Instructions to follow:
Reproduce every one of the following rows verbatim, in the order given.

-=-=-=-=-

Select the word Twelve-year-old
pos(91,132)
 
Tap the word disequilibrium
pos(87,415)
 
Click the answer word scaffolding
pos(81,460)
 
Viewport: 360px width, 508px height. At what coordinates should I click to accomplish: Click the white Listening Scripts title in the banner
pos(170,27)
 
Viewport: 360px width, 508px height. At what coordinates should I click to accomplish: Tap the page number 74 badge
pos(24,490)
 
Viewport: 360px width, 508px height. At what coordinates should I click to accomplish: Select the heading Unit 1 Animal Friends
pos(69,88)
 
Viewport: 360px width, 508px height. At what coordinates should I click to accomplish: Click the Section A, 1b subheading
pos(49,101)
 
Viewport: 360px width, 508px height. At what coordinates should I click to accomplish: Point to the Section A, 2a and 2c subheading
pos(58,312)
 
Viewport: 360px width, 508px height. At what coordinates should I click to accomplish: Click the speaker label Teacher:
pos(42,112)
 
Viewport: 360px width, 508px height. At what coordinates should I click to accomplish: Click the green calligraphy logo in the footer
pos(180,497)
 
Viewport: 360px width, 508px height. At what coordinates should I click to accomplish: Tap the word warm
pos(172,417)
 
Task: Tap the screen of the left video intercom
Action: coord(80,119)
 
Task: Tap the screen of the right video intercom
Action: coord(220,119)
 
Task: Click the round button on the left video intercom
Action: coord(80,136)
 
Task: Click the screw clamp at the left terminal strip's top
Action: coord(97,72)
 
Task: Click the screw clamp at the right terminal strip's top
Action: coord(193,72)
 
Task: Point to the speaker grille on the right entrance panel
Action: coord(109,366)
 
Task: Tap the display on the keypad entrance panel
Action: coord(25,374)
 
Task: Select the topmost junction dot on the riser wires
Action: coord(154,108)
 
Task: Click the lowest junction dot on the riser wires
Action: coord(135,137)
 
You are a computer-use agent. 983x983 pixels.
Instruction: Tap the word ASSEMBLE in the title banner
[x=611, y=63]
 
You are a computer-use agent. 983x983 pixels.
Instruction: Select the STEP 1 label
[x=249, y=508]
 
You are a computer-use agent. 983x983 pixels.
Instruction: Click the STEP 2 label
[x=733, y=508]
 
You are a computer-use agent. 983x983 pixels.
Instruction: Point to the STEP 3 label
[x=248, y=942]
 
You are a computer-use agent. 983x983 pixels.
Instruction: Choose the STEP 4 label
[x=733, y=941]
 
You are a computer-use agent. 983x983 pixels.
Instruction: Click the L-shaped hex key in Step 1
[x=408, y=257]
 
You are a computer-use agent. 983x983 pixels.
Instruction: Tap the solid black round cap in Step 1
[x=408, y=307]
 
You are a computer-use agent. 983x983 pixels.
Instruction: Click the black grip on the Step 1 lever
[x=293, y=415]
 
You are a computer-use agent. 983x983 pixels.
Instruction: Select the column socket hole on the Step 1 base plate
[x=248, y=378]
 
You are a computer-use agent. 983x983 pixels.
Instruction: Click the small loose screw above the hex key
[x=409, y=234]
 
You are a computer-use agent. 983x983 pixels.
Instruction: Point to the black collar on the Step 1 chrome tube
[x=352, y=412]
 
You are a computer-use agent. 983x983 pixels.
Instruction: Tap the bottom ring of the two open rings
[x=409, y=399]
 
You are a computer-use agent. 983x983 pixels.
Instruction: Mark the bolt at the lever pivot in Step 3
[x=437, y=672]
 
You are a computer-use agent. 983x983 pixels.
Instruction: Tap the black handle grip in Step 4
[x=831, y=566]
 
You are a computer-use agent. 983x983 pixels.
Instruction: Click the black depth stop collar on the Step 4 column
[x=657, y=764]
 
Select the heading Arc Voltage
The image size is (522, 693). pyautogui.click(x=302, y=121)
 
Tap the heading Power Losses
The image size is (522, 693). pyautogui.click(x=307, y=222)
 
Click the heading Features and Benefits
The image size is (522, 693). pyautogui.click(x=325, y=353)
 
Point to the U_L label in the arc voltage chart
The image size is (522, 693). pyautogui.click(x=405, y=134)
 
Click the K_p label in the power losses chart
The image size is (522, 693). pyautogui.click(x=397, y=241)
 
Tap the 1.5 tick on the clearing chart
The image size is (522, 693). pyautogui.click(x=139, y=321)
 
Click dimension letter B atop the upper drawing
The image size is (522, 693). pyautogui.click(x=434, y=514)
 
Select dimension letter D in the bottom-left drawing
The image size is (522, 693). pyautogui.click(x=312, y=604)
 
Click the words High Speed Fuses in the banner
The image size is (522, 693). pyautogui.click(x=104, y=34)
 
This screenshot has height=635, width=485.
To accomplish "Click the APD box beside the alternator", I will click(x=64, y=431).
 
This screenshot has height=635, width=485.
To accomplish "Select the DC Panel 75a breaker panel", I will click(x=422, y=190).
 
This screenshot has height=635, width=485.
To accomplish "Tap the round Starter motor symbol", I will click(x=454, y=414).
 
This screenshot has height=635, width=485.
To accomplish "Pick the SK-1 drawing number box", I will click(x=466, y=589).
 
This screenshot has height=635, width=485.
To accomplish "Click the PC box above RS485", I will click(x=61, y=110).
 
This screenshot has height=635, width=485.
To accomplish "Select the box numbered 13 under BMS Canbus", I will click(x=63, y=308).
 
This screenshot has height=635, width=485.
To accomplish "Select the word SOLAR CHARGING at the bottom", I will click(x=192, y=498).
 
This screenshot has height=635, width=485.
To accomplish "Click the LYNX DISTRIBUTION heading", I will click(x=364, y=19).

-=-=-=-=-

Task output:
Select the word Twelve-year-old
pos(91,132)
 
Tap the word disequilibrium
pos(87,415)
 
Click the answer word scaffolding
pos(81,460)
 
Viewport: 360px width, 508px height. At what coordinates should I click to accomplish: Click the white Listening Scripts title in the banner
pos(170,27)
 
Viewport: 360px width, 508px height. At what coordinates should I click to accomplish: Tap the page number 74 badge
pos(24,490)
 
Viewport: 360px width, 508px height. At what coordinates should I click to accomplish: Select the heading Unit 1 Animal Friends
pos(69,88)
 
Viewport: 360px width, 508px height. At what coordinates should I click to accomplish: Click the Section A, 1b subheading
pos(49,101)
 
Viewport: 360px width, 508px height. At what coordinates should I click to accomplish: Point to the Section A, 2a and 2c subheading
pos(58,312)
 
Viewport: 360px width, 508px height. At what coordinates should I click to accomplish: Click the speaker label Teacher:
pos(42,112)
 
Viewport: 360px width, 508px height. At what coordinates should I click to accomplish: Click the green calligraphy logo in the footer
pos(180,497)
 
Viewport: 360px width, 508px height. At what coordinates should I click to accomplish: Tap the word warm
pos(172,417)
 
Task: Tap the screen of the left video intercom
Action: coord(80,119)
 
Task: Tap the screen of the right video intercom
Action: coord(220,119)
 
Task: Click the round button on the left video intercom
Action: coord(80,136)
 
Task: Click the screw clamp at the left terminal strip's top
Action: coord(97,72)
 
Task: Click the screw clamp at the right terminal strip's top
Action: coord(193,72)
 
Task: Point to the speaker grille on the right entrance panel
Action: coord(109,366)
 
Task: Tap the display on the keypad entrance panel
Action: coord(25,374)
 
Task: Select the topmost junction dot on the riser wires
Action: coord(154,108)
 
Task: Click the lowest junction dot on the riser wires
Action: coord(135,137)
 
You are a computer-use agent. 983x983 pixels.
Instruction: Tap the word ASSEMBLE in the title banner
[x=611, y=63]
 
You are a computer-use agent. 983x983 pixels.
Instruction: Select the STEP 1 label
[x=249, y=508]
 
You are a computer-use agent. 983x983 pixels.
Instruction: Click the STEP 2 label
[x=733, y=508]
 
You are a computer-use agent. 983x983 pixels.
Instruction: Point to the STEP 3 label
[x=248, y=942]
 
You are a computer-use agent. 983x983 pixels.
Instruction: Choose the STEP 4 label
[x=733, y=941]
 
You are a computer-use agent. 983x983 pixels.
Instruction: Click the L-shaped hex key in Step 1
[x=408, y=257]
 
You are a computer-use agent. 983x983 pixels.
Instruction: Tap the solid black round cap in Step 1
[x=408, y=307]
 
You are a computer-use agent. 983x983 pixels.
Instruction: Click the black grip on the Step 1 lever
[x=293, y=415]
 
You are a computer-use agent. 983x983 pixels.
Instruction: Select the column socket hole on the Step 1 base plate
[x=248, y=378]
 
You are a computer-use agent. 983x983 pixels.
Instruction: Click the small loose screw above the hex key
[x=409, y=234]
 
You are a computer-use agent. 983x983 pixels.
Instruction: Point to the black collar on the Step 1 chrome tube
[x=352, y=412]
 
You are a computer-use agent. 983x983 pixels.
Instruction: Tap the bottom ring of the two open rings
[x=409, y=399]
 
You are a computer-use agent. 983x983 pixels.
Instruction: Mark the bolt at the lever pivot in Step 3
[x=437, y=672]
 
You are a computer-use agent. 983x983 pixels.
Instruction: Tap the black handle grip in Step 4
[x=831, y=566]
 
You are a computer-use agent. 983x983 pixels.
Instruction: Click the black depth stop collar on the Step 4 column
[x=657, y=764]
 
Select the heading Arc Voltage
The image size is (522, 693). pyautogui.click(x=302, y=121)
 
Tap the heading Power Losses
The image size is (522, 693). pyautogui.click(x=307, y=222)
 
Click the heading Features and Benefits
The image size is (522, 693). pyautogui.click(x=325, y=353)
 
Point to the U_L label in the arc voltage chart
The image size is (522, 693). pyautogui.click(x=405, y=134)
 
Click the K_p label in the power losses chart
The image size is (522, 693). pyautogui.click(x=397, y=241)
 
Tap the 1.5 tick on the clearing chart
The image size is (522, 693). pyautogui.click(x=139, y=321)
 
Click dimension letter B atop the upper drawing
The image size is (522, 693). pyautogui.click(x=434, y=514)
 
Select dimension letter D in the bottom-left drawing
The image size is (522, 693). pyautogui.click(x=312, y=604)
 
Click the words High Speed Fuses in the banner
The image size is (522, 693). pyautogui.click(x=104, y=34)
 
This screenshot has height=635, width=485.
To accomplish "Click the APD box beside the alternator", I will click(x=64, y=431).
 
This screenshot has height=635, width=485.
To accomplish "Select the DC Panel 75a breaker panel", I will click(x=422, y=190).
 
This screenshot has height=635, width=485.
To accomplish "Tap the round Starter motor symbol", I will click(x=454, y=414).
 
This screenshot has height=635, width=485.
To accomplish "Pick the SK-1 drawing number box", I will click(x=466, y=589).
 
This screenshot has height=635, width=485.
To accomplish "Click the PC box above RS485", I will click(x=61, y=110).
 
This screenshot has height=635, width=485.
To accomplish "Select the box numbered 13 under BMS Canbus", I will click(x=63, y=308).
 
This screenshot has height=635, width=485.
To accomplish "Select the word SOLAR CHARGING at the bottom", I will click(x=192, y=498).
 
This screenshot has height=635, width=485.
To accomplish "Click the LYNX DISTRIBUTION heading", I will click(x=364, y=19).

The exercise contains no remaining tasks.